7

I need a regex to get numeric values that can be

111.111,11

111,111.11

111,111

And separate the integer and decimal portions so I can store in a DB with the correct syntax

I tried ([0-9]{1,3}[,.]?)+([,.][0-9]{2})? With no success since it doesn't detect the second part :(

The result should look like:

111.111,11 -> $1 = 111111; $2 = 11
nhahtdh
  • 55,989
  • 15
  • 126
  • 162
LuRsT
  • 3,973
  • 9
  • 39
  • 51
  • just out of curiosity, why would you ever have a pattern such as: 11.111,111, that is the reverse of the actual value (111,111.11) – ennuikiller Aug 18 '09 at 17:33
  • Just to make this idiot proof. So that users don't have to remember what's the right pattern – LuRsT Aug 18 '09 at 17:35
  • That is actually quite smart, as there are many countries in the world using the comma as a decimal separator.
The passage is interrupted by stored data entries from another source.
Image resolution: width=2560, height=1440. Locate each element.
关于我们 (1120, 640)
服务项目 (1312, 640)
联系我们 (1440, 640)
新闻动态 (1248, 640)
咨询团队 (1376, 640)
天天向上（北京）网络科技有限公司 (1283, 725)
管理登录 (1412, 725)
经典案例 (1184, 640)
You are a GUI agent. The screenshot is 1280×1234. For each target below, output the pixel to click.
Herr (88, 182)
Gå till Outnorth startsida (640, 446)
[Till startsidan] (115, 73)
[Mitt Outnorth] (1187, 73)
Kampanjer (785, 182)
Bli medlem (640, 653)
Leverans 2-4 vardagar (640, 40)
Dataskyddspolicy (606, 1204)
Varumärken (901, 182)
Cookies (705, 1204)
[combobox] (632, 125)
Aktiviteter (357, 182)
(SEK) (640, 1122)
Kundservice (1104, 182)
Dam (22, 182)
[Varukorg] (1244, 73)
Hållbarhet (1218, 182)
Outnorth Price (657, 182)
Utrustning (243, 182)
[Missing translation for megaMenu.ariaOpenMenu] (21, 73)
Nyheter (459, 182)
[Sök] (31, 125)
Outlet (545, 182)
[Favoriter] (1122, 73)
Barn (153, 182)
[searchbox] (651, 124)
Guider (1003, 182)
For a list, check here: http://en.wikipedia.org/wiki/Decimal_separator#Countries_using_Arabic_numerals_with_decimal_comma – Håkon Aug 18 '09 at 18:36
  • What do you do with 111,111 or is that not allowed? – derobert Aug 18 '09 at 22:17
  • 111,111 = 111111. So it has no decimals :) – LuRsT Aug 19 '09 at 09:52
  • You could also interpret 111,111 as 111.111, so you would have to decide how to handle edge-cases. – Håkon Aug 19 '09 at 10:22
  • Yes, that's why the last part at least has to end with 2 digits, or nothing, @jpbochi final answer handles that. – LuRsT Aug 19 '09 at 10:53

5 Answers5

11

First Answer:

This matches #,###,##0.00:

^[+-]?[0-9]{1,3}(?:\,?[0-9]{3})*(?:\.[0-9]{2})?$

And this matches #.###.##0,00:

^[+-]?[0-9]{1,3}(?:\.?[0-9]{3})*(?:\,[0-9]{2})?$

Joining the two (there are smarter/shorter ways to write it, but it works):

(?:^[+-]?[0-9]{1,3}(?:\,?[0-9]{3})*(?:\.[0-9]{2})?$)
|(?:^[+-]?[0-9]{1,3}(?:\.?[0-9]{3})*(?:\,[0-9]{2})?$)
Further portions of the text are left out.